Broker -A broker, in respect to our industry, is a company who offers, sells, and often markets Vehicle Service Contracts directly to consumers.

 

Claim -A claim is filed when coverage is used. Claims can be approved or denied by the administrator or obligor. Once the claim is pre-approved by the administrator, the necessary repair work is performed and the customer usually pays a small deductible. Claims can also include the cost of using included benefits, such as roadside assistance, or rental vehicles.

 

Factory Warranty -A factory warranty is coverage that vehicle manufacturers include with vehicles when they are first manufactured and sold as new cars. Many car companies will typically include a 3-year/36,000 mile "bumper-to-bumper," as well as a 5-year/100,000 mile "Powertrain" factory warranty.

 

Limit of Liability -A limit of liability is the maximum amount of money that a contract agrees to pay out in claims over the length of the contract. Some contracts cover vehicles up to the actual cash value of the vehicle at time of purchase or repair. Some contracts cover vehicles up to a lump sum like $10-15,000 or the actual cash value of the vehicle, whichever is greater or less. Some contracts limit liability per component, such as $2,000 on the engine and $1,000 on the transmission, etc. 

 

Maintenance Requirements -Maintenance requirements are conditions outlined in the contract that the contract holder must adhere to in order for their contract to be honored in the event of a claim.

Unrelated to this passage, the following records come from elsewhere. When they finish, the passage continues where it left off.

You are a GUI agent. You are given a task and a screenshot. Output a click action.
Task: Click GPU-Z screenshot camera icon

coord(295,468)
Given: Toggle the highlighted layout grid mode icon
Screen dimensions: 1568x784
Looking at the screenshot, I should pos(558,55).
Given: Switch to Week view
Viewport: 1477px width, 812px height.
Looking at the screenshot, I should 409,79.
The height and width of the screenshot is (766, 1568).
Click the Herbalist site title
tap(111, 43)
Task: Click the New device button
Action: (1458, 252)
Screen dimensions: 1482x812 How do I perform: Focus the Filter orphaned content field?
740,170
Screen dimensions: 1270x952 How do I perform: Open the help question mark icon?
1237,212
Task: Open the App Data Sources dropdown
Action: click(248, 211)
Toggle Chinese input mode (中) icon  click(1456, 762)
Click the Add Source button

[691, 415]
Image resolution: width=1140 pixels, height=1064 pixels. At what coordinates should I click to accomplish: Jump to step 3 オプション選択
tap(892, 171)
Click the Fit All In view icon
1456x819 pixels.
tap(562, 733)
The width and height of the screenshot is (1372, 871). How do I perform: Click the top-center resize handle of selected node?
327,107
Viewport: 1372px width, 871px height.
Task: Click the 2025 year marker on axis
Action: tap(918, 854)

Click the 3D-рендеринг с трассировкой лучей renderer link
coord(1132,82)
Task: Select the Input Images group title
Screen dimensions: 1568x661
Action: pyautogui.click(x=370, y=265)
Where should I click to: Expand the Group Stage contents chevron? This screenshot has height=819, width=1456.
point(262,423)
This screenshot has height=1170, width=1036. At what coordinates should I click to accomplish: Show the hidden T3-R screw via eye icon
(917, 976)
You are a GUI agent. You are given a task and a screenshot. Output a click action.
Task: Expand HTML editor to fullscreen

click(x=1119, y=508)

These usually require the customer to keep up with their scheduled routine maintenance as recommended by the vehicle manufacturer.  

 

Powertrain -"Powertrain" typically refers only to a vehicle's engine and transmission. Some types of powertrain include more, such as the water pump, drive axles, 4X4, etc. 

 

Pro-rated/Pro-rata Refund - A pro-rated, or pro-rata, refund is a partial refund that takes into account what fraction of a guaranteed amount of use was successful and what part you did not receive. Example: You buy a radio for $30 and it has a 1-year guarantee. It stops working after 8 months. Since you didn't get the last 1/3 of guaranteed use, a pro-rated refund would be $10.

 

Risk Retention Group -A risk retention group (RRG) is an alternative risk transfer entity created by the federal Liability Risk Retention Act (LRRA). RRGs must form as liability insurance companies under the laws of at least one state—its charter state or domicile. In the automotive service contract industry, a RRG is the common form of administrator behind a "month-to-month" program. This is often bad for the consumer since this type of entity is not required to follow the same government standards as insurance companies, which are designed to protect consumers from shady business practices.

 

Technical Service Bulletin -When consumers report common problems with a specific component on a specific vehicle, the manufacturer must acknowledge this as a defect and issue a technical service bulletin, which mechanics use to diagnose and fix the problem. The manufacturer engineers sometimes find more than one reason for why these parts fail to or don't operate the way they were designed to, which is why sometimes there are multiple bulletins issued for the same part. Technical Service Bulletins do not extend the factory warranty, and manufacturers will only pay for these repairs if there is a recall. The only time Service Bulletins can become recalls is if they affect people's safety, such as airbag recalls.

 

Vehicle Service Contract (VSC) -A vehicle service contract, or VSC, is a contract between the contract's administrator and the customer in which the administrator agrees to pay claims for specific components outlined in the contract. There is always a total Limit of Liability for each contract as set by the respective administrator. The customer pays for their coverage, often using a no-fee payment plan offered through the broker via a finance company. 

 

Warranty -A warranty, or auto warranty, is coverage that vehicle manufacturers include with vehicles when they are first manufactured and sold as new cars. Many car companies will typically include a 3-year/36,000 mile bumper-to-bumper, as well as a 5-year/100,000 mile Powertrain factory warranty. As vehicles become more sophisticated with new, high-tech components, factory warranties can be limited to exclude things like GPS navigation systems, and similar complex parts which a third-party service contract may be able to cover.